Stress ist oft hausgemacht, weiß Marc Schuh. Wie Spitzensportler lernen, mit Leistungssituationen umzugehen, kann in der Arbeitswelt helfen. Foto: privat

In einer alternden Gesellschaft wird Gesundheitsmanagement immer wichtiger. Dabei können Unternehmen auch von der Sportpsychologie lernen.
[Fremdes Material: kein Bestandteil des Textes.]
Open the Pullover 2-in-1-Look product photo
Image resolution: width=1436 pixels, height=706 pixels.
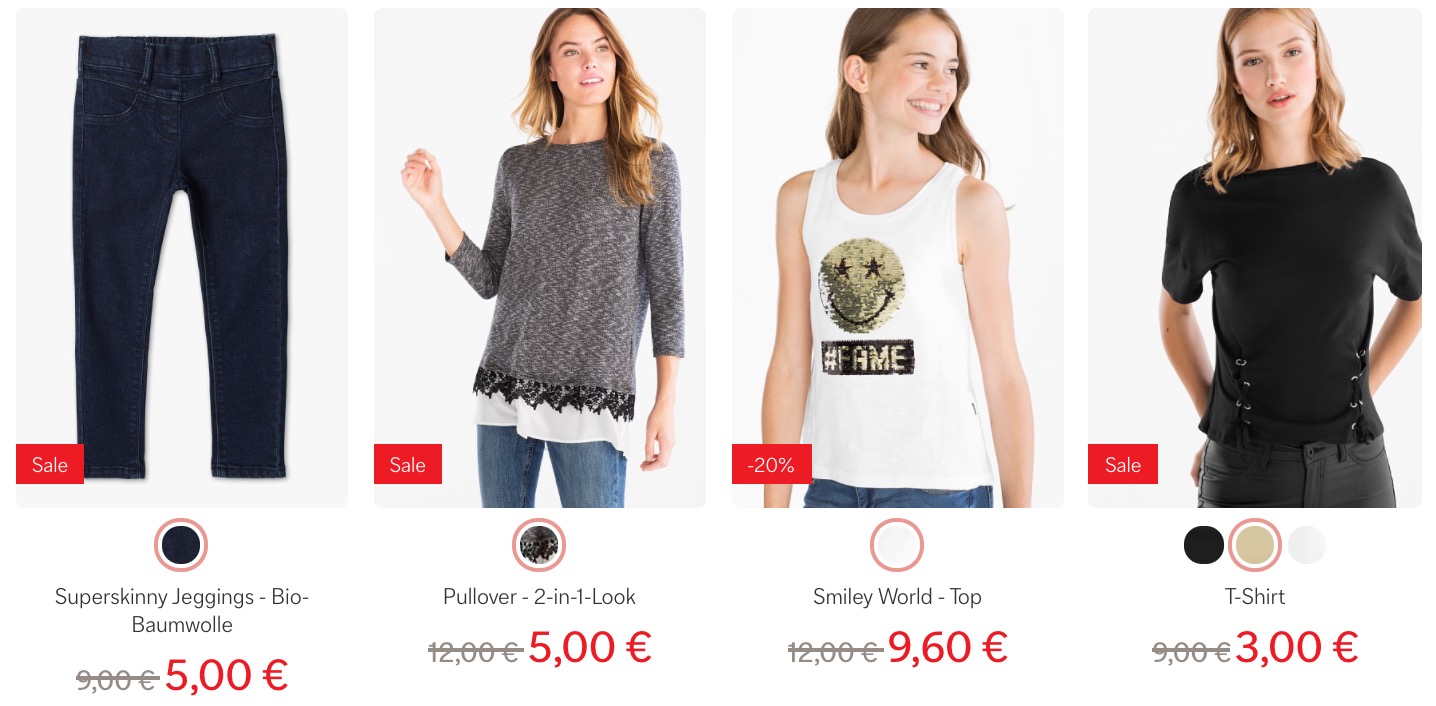tap(540, 258)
Seine Karriere lief beeindruckend: mehrfach Juniorenvizeweltmeister, Erwachsenenweltmeister über 400 Meter, Weltranglistenerster. Im Paralympischen Jahr 2012 indes holperte sie. 'Wenn man drei Jahre in Folge der schnellste 400-Meter-Sprinter der Welt und der erste und einzige Europäer ist, der jemals unter 46 Sekunden gekommen ist, schmerzt es sehr, wenn man sich den Finallauf ab 200 Meter von hinten anschauen muss', sagt der Rennrollstuhlsprinter Marc Schuh. Doch der 24-jährige Physikstudent ließ den Stress außen vor, bewies starke Nerven, gewann 2013 bei den Weltmeisterschaften Silber und Bronze. Stress bezeichnet die Weltgesundheitsorganisation als eine der größten Gesundheitsrisiken des 21. Jahrhunderts.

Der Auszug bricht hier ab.